• [EXERCISE INSTRUCTIONS]
The goal is an unaltered copy of the records below, minus any images.
•••••
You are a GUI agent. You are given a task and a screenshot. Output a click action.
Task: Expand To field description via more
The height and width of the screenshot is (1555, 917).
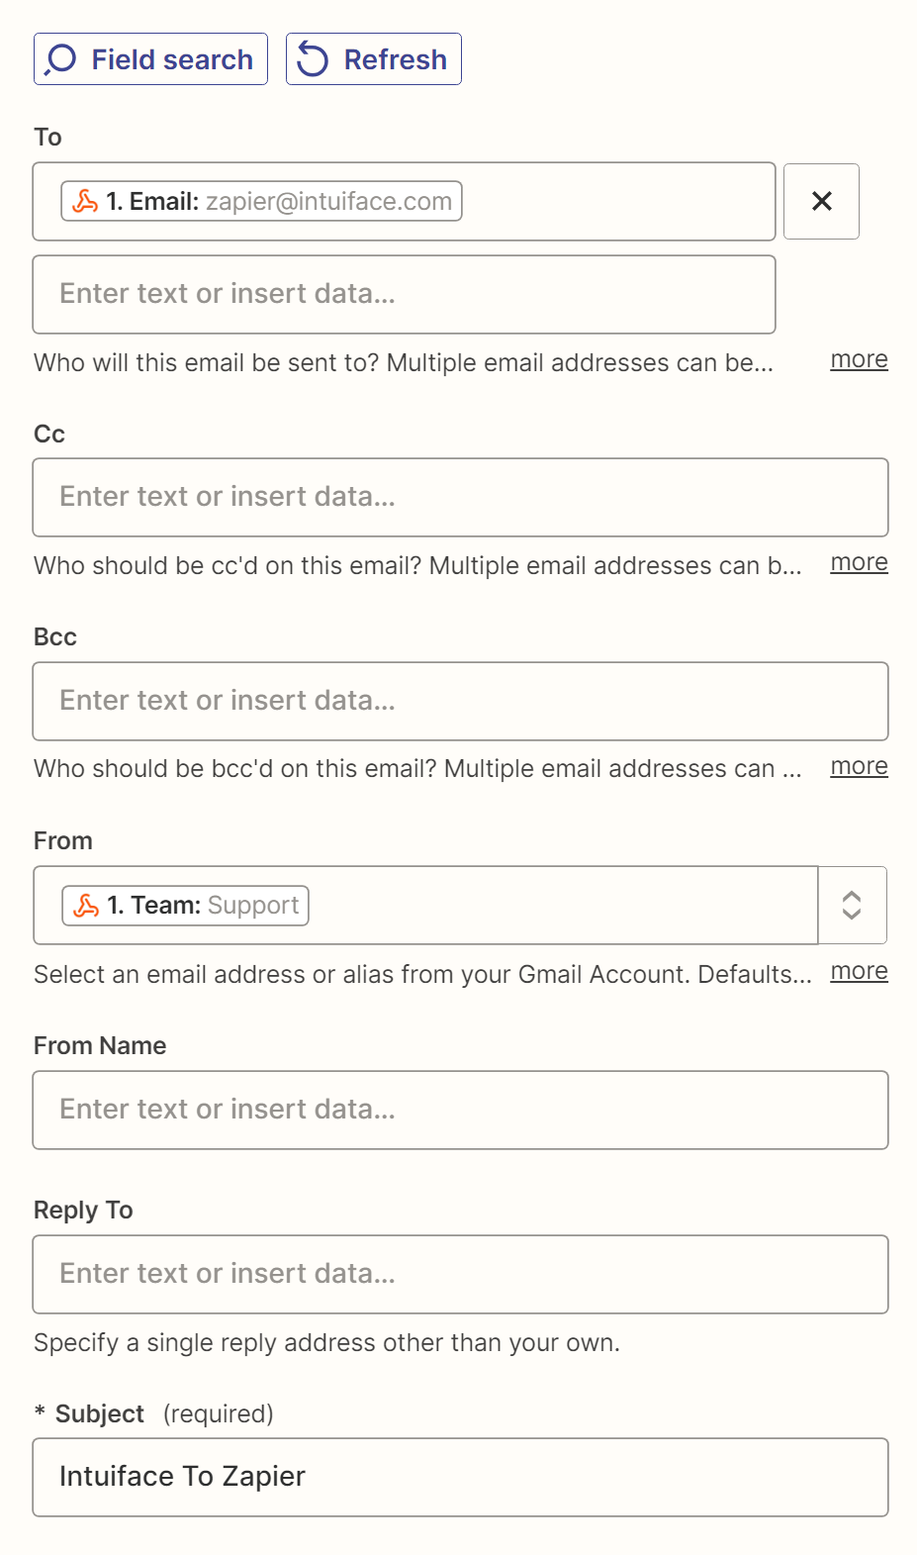pyautogui.click(x=859, y=359)
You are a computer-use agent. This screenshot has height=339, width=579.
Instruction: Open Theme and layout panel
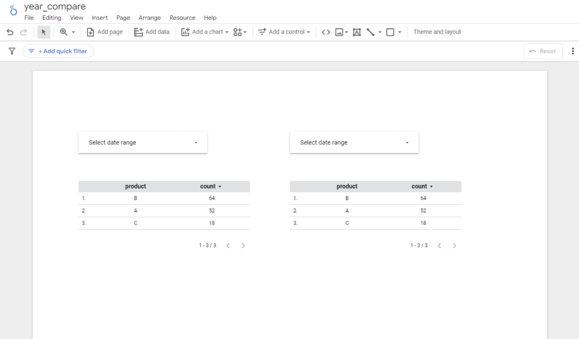pos(437,32)
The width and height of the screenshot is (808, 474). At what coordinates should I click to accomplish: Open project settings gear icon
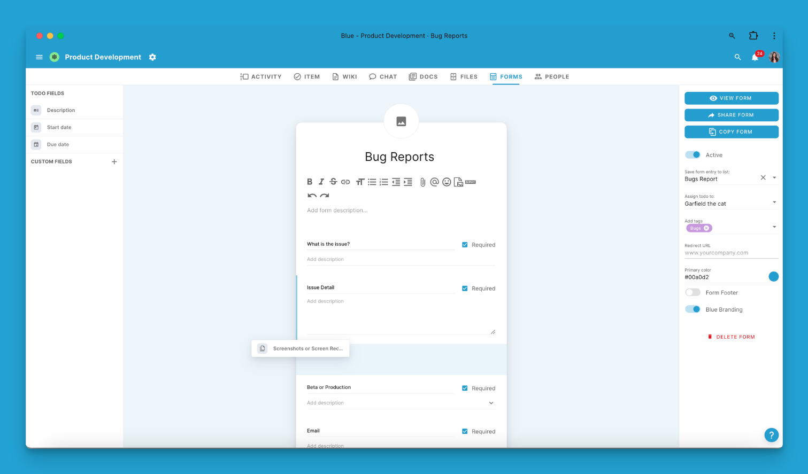[152, 57]
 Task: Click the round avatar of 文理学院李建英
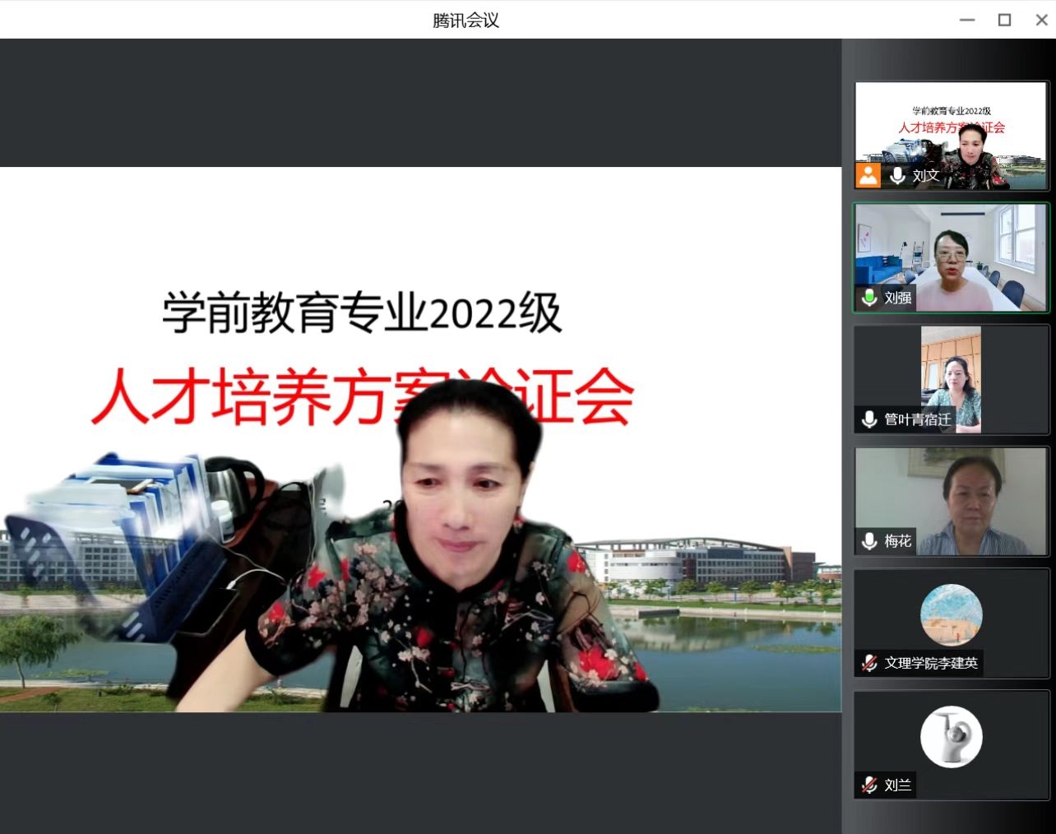click(952, 614)
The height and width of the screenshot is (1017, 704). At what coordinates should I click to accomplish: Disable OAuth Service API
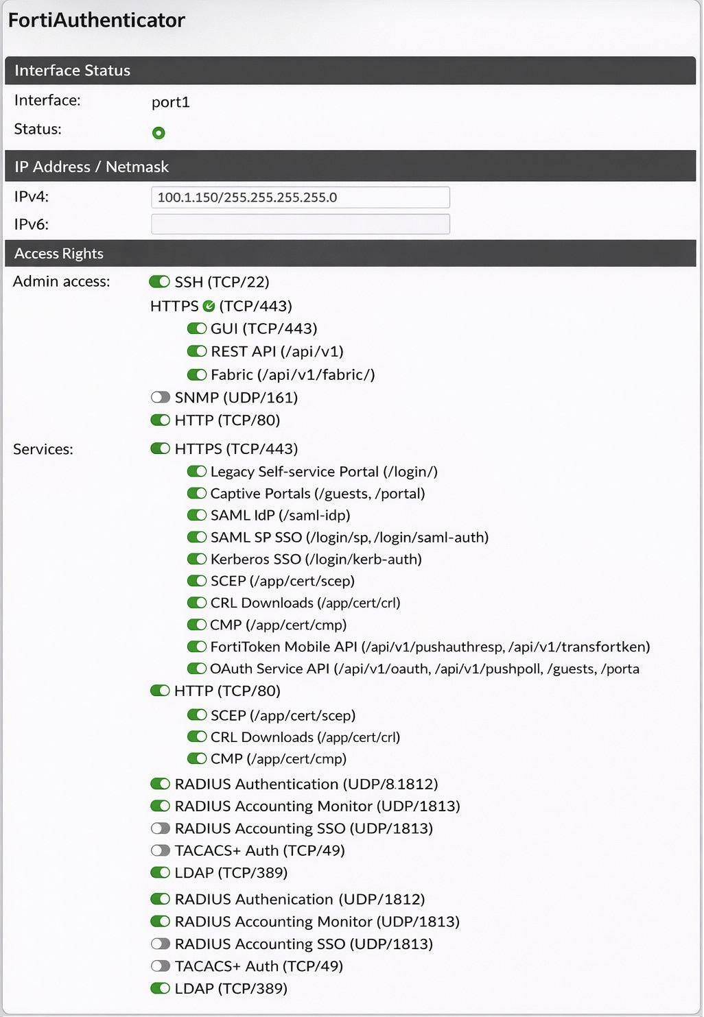197,669
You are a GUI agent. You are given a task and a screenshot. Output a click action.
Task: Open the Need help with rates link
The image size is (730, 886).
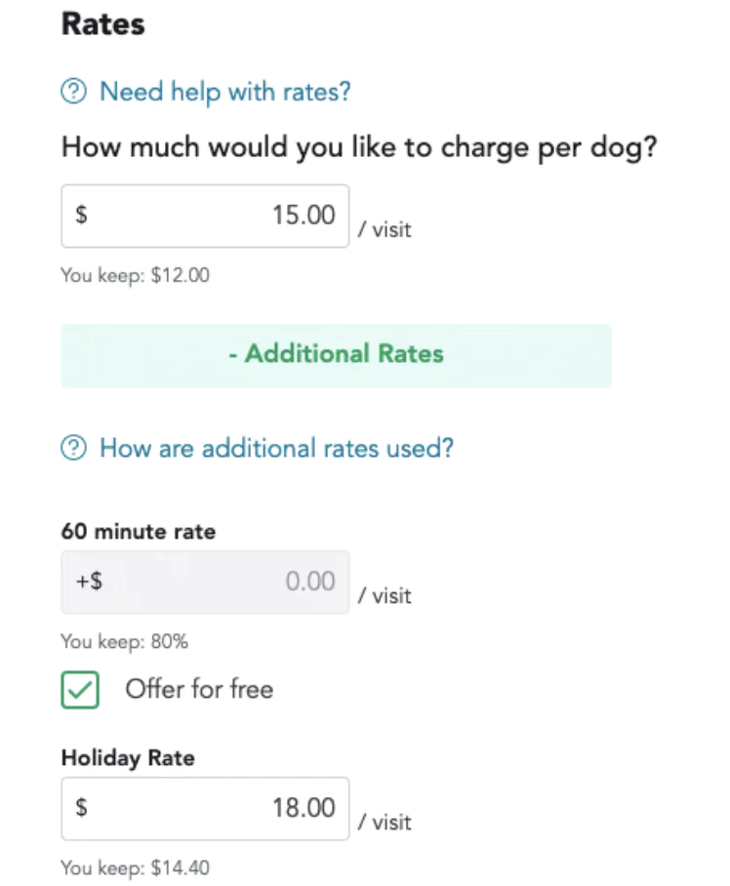click(x=224, y=92)
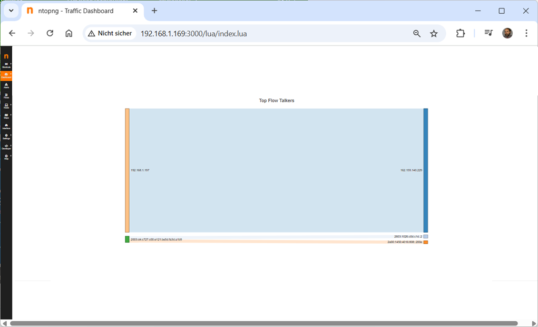Switch to the ntopng Traffic Dashboard tab
538x327 pixels.
pos(76,11)
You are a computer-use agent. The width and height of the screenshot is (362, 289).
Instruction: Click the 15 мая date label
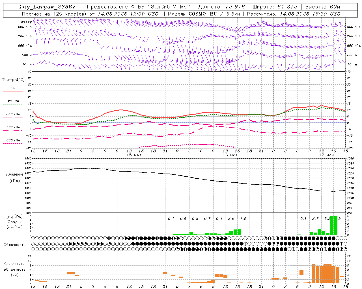(x=134, y=155)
•••••
• [SOLUTION TO THE PROBLEM]
You are a GUI agent. You are given a task and a screenshot. Output a click action.
Task: Expand To field description via more
The height and width of the screenshot is (1555, 917).
pyautogui.click(x=859, y=359)
You are a computer-use agent. This screenshot has height=339, width=579.
Instruction: Open Theme and layout panel
pos(437,32)
The width and height of the screenshot is (808, 474). At what coordinates should I click to accomplish: Open project settings gear icon
[152, 57]
 Task: Click the round avatar of 文理学院李建英
click(952, 614)
The height and width of the screenshot is (1017, 704). At what coordinates should I click to accomplish: Disable OAuth Service API
197,669
You are a GUI agent. You are given a task and a screenshot. Output a click action.
Task: Open the Need help with rates link
The image size is (730, 886).
click(x=224, y=92)
Switch to the ntopng Traffic Dashboard tab
538x327 pixels.
pos(76,11)
You are a computer-use agent. The width and height of the screenshot is (362, 289).
Instruction: Click the 15 мая date label
(x=134, y=155)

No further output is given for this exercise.